AIM OF THE TASK: Reproduce the material below with "login page" swapped for "sign-in page" and everything else unchanged. Leave out the pictures.

SOURCE DATA:
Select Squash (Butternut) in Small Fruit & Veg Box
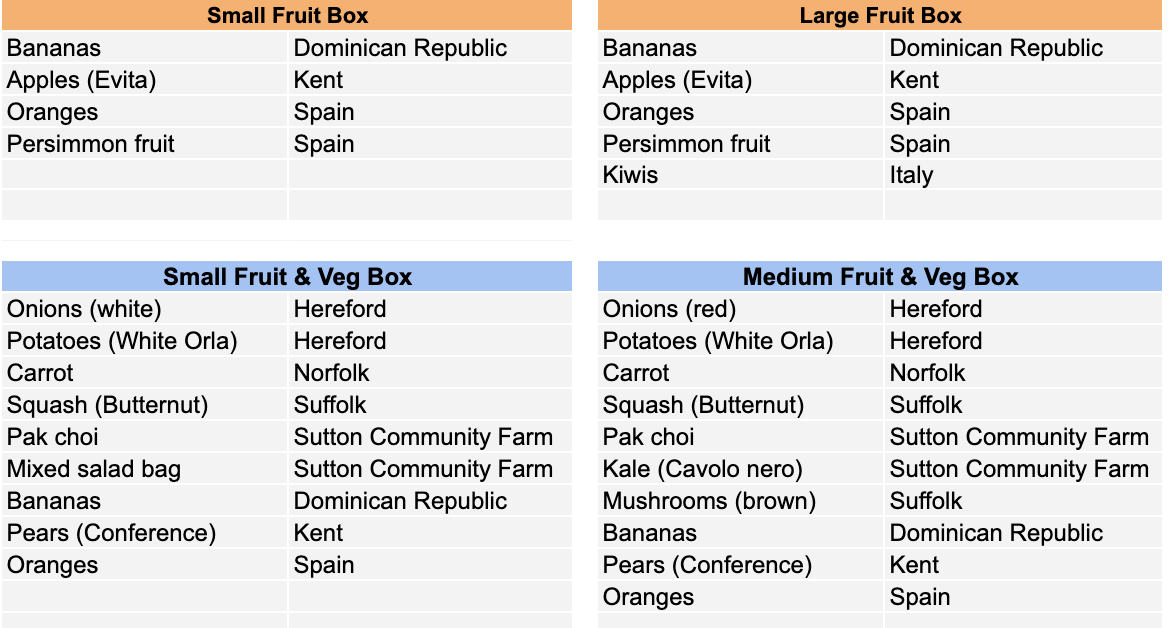1168x628 pixels. click(145, 405)
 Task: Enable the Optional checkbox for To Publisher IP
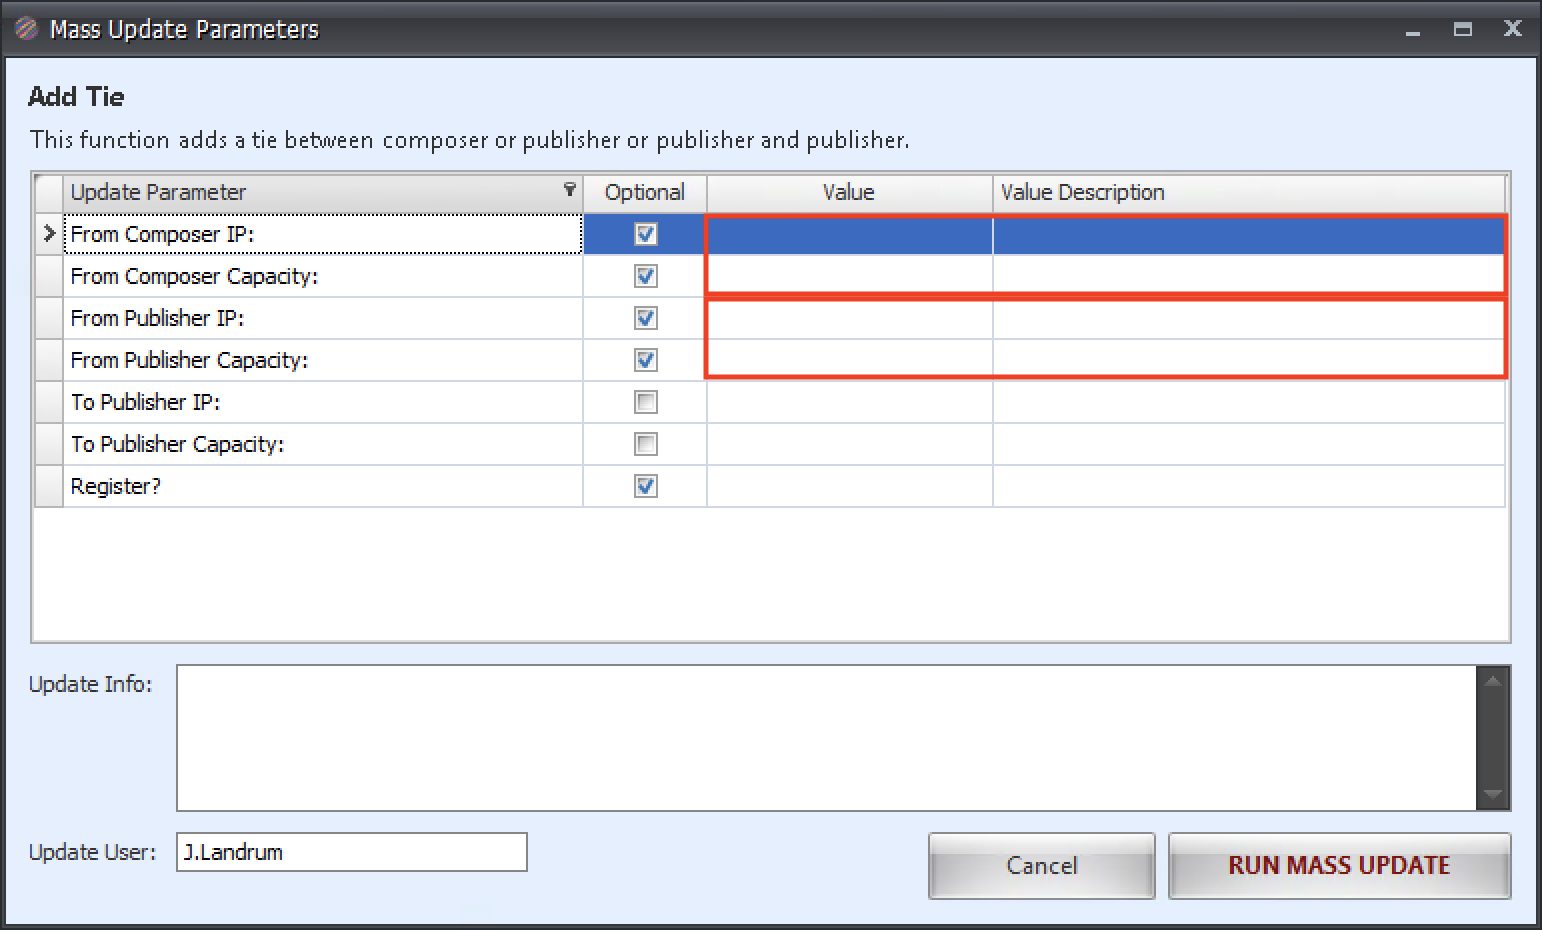click(x=646, y=402)
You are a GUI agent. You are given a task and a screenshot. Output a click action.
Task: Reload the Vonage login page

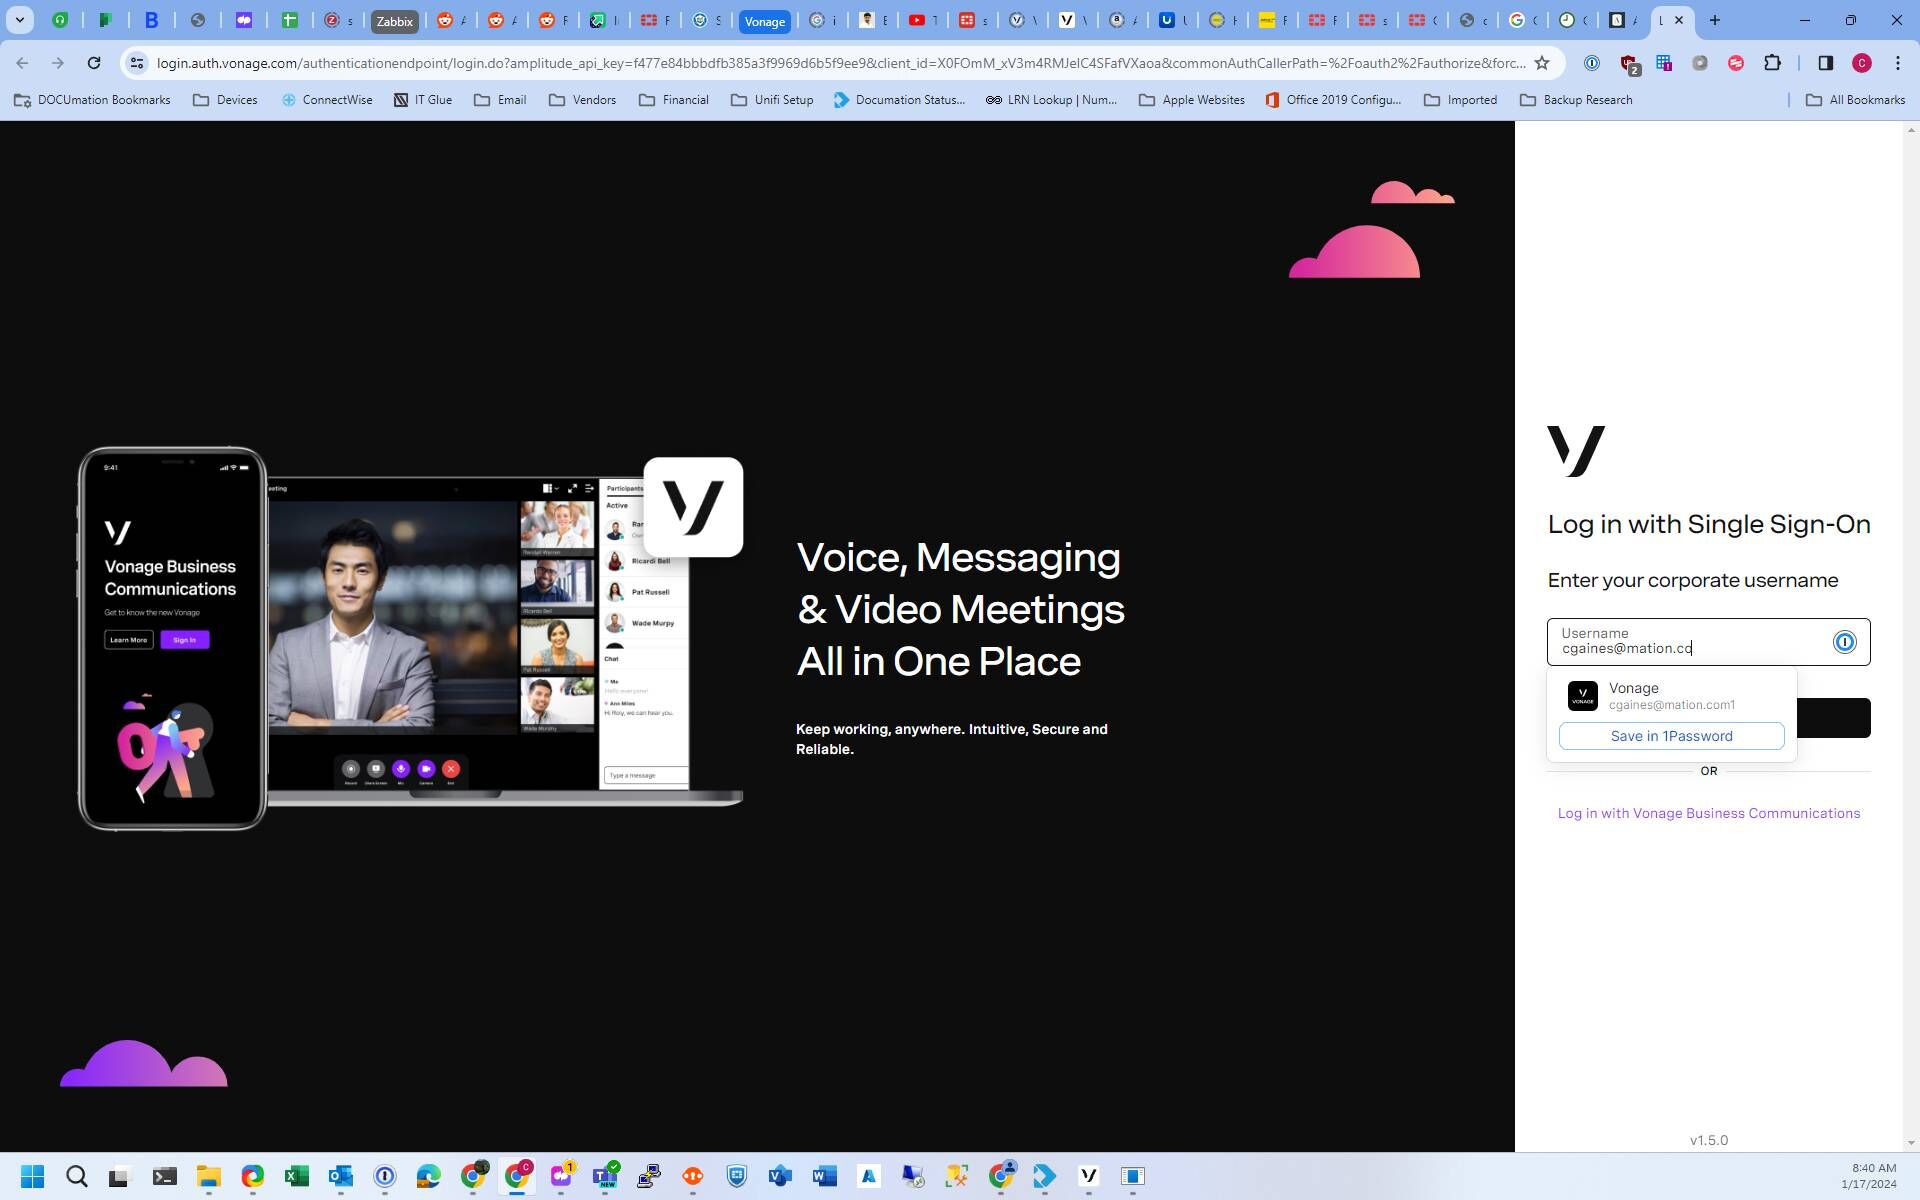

ANSWER FOR THE TASK:
Select Squash (Butternut) in Small Fruit & Veg Box
1168x628 pixels. click(145, 405)
 Task: Enable the Optional checkbox for To Publisher IP
click(x=646, y=402)
You are a GUI agent. You are given a task and a screenshot. Output a click action.
Task: Reload the Vonage sign-in page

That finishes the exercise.